[Stored records]

___

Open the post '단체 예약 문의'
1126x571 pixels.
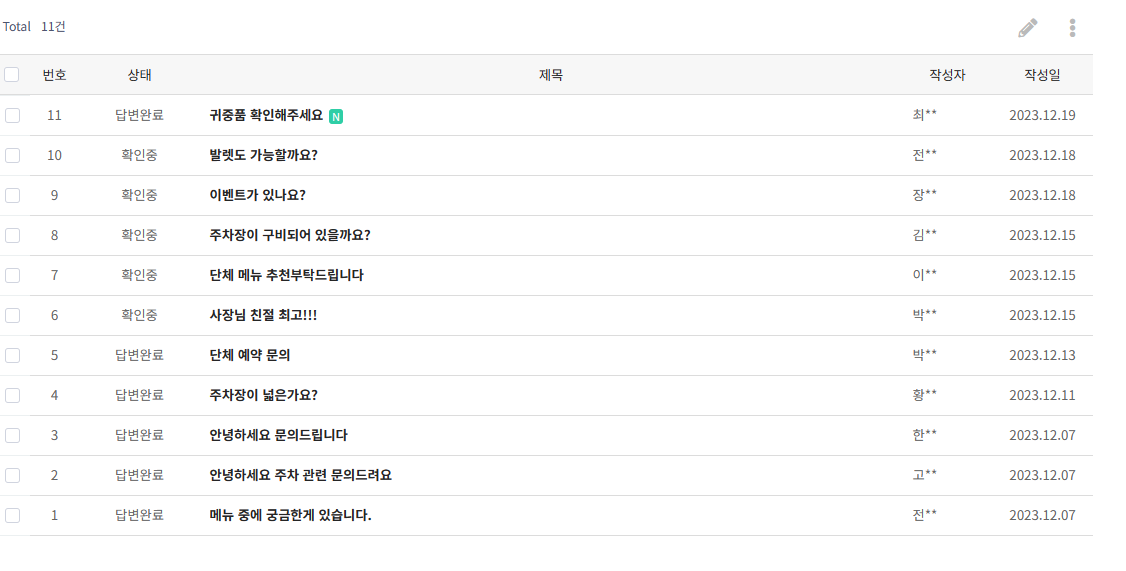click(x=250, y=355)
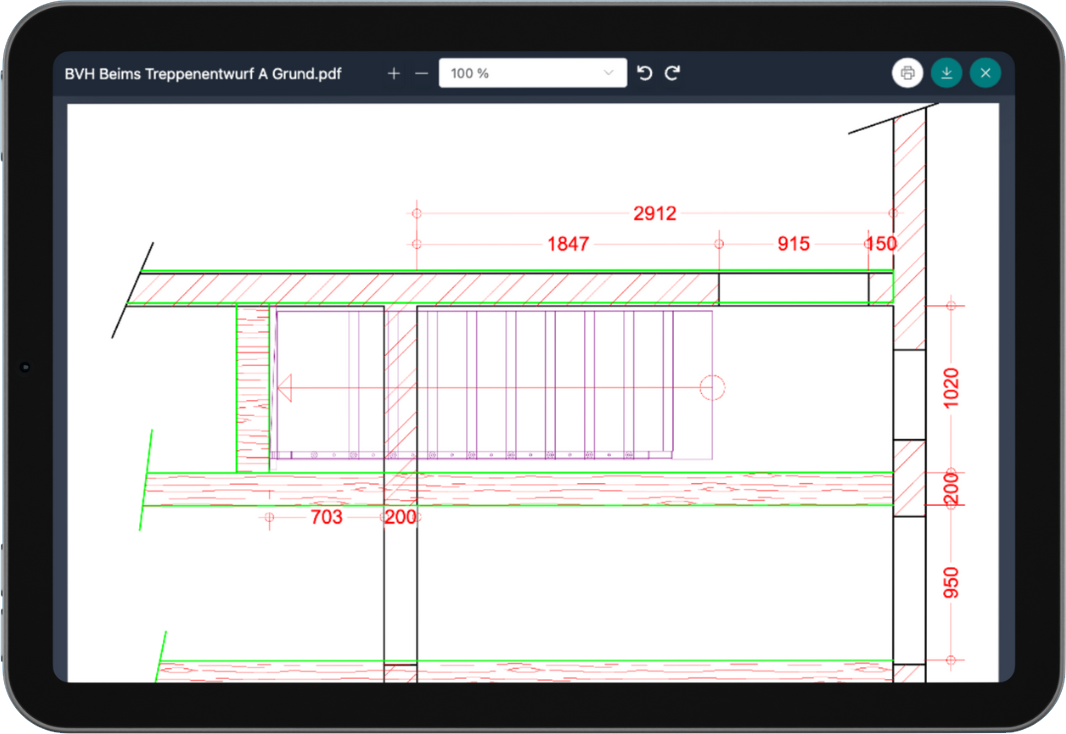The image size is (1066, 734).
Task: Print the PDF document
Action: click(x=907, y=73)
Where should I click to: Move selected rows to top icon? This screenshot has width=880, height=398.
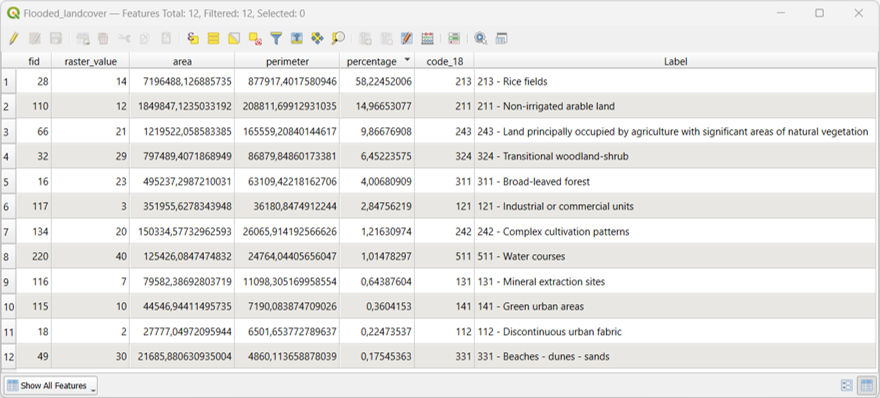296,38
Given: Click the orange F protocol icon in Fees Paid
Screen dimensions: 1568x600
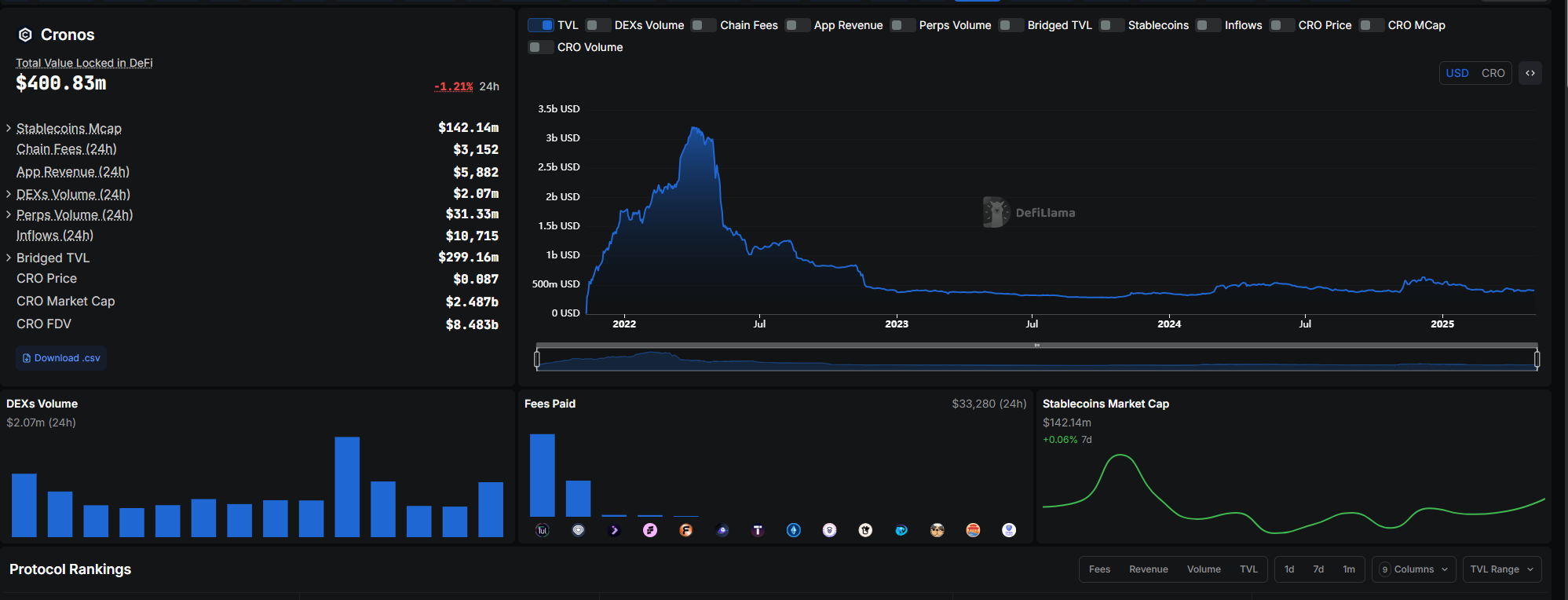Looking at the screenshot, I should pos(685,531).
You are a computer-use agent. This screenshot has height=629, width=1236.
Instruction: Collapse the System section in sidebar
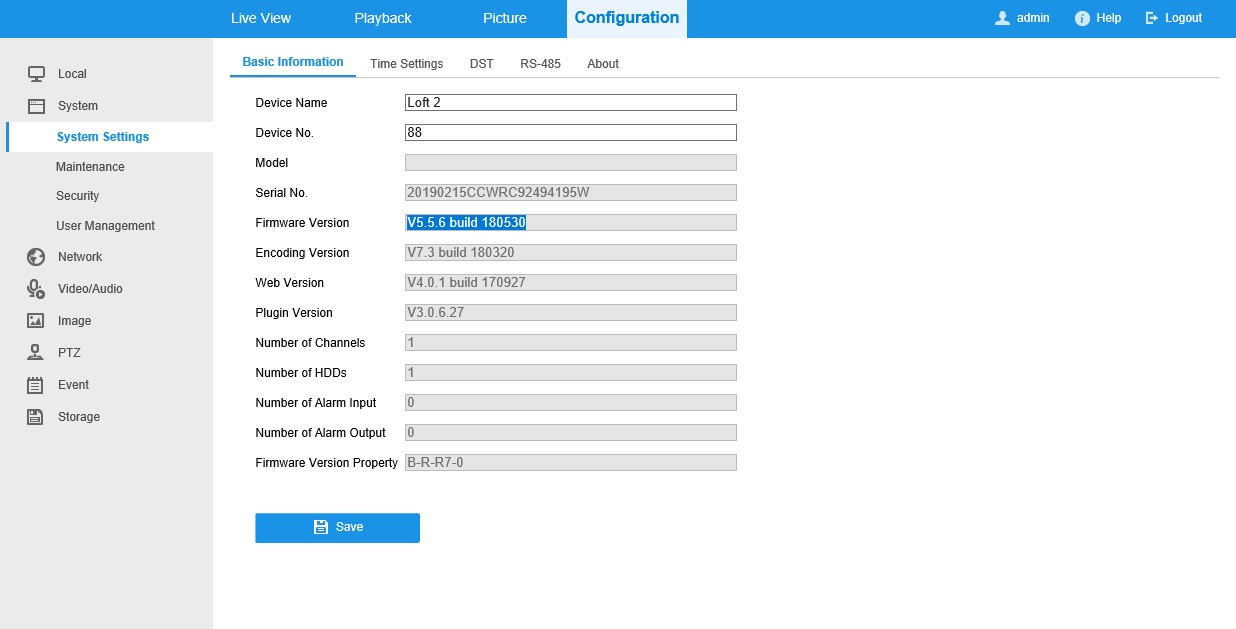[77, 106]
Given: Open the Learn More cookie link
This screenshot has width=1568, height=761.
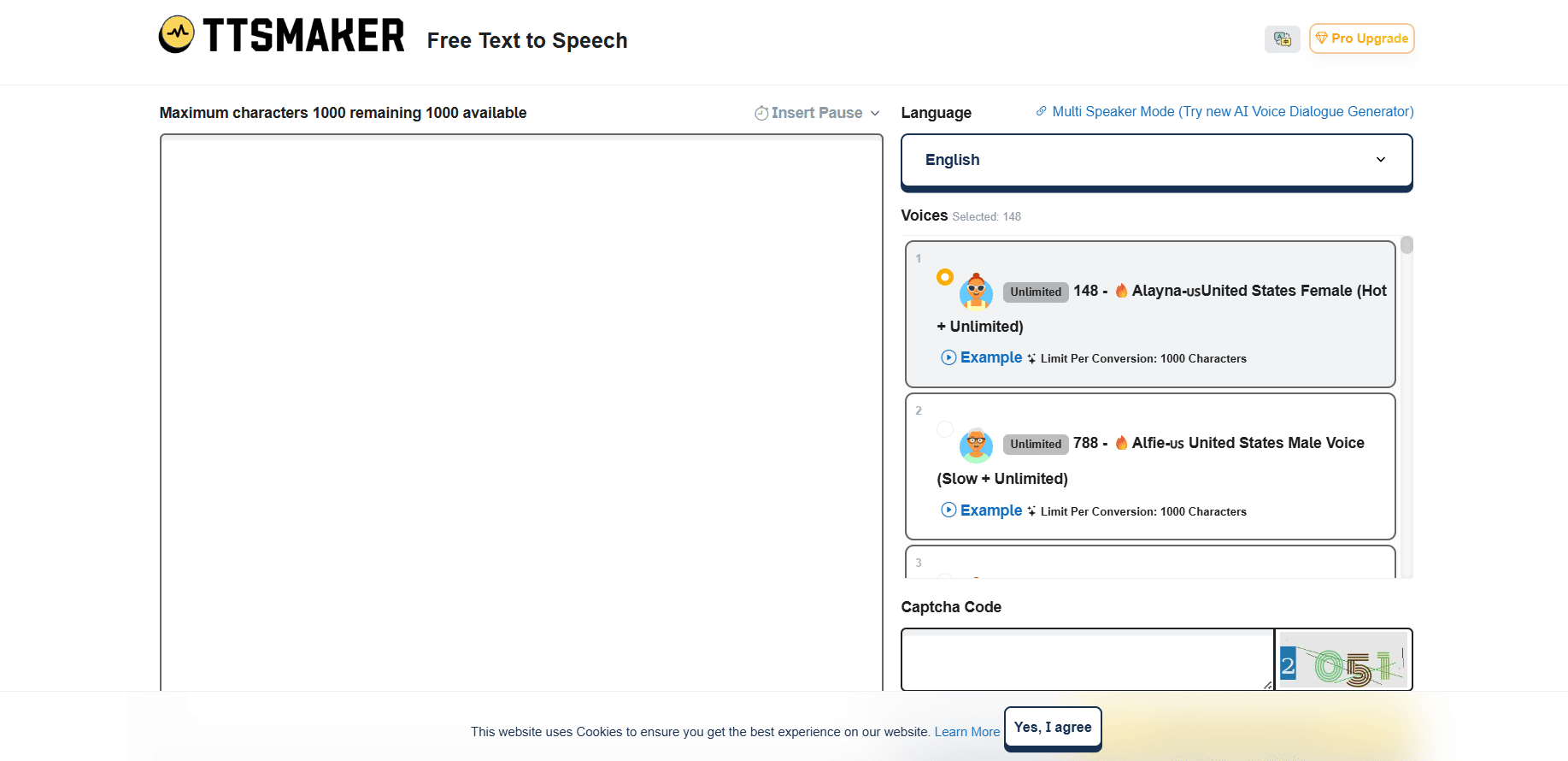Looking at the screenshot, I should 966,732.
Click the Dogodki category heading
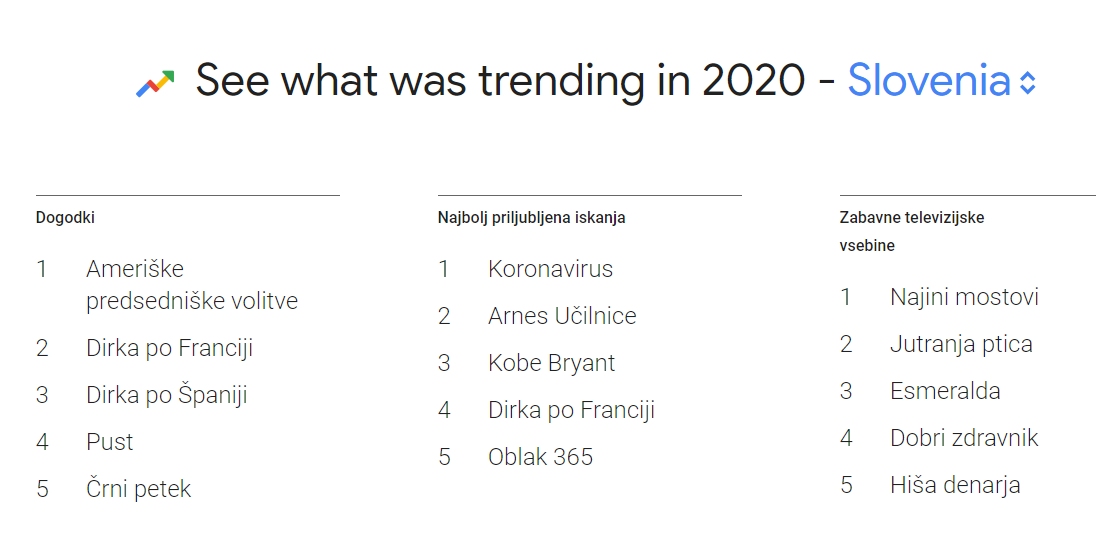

___

• Required work: Reproduce exactly and only the lines from the one with "You are a computer-use" through the last entry, both included, excluding every picture.

• Solution to this task:
You are a computer-use agent. This screenshot has height=629, width=1236.
Instruction: Collapse the System section in sidebar
[77, 106]
Given: Open the Learn More cookie link
This screenshot has width=1568, height=761.
Looking at the screenshot, I should 966,732.
Click the Dogodki category heading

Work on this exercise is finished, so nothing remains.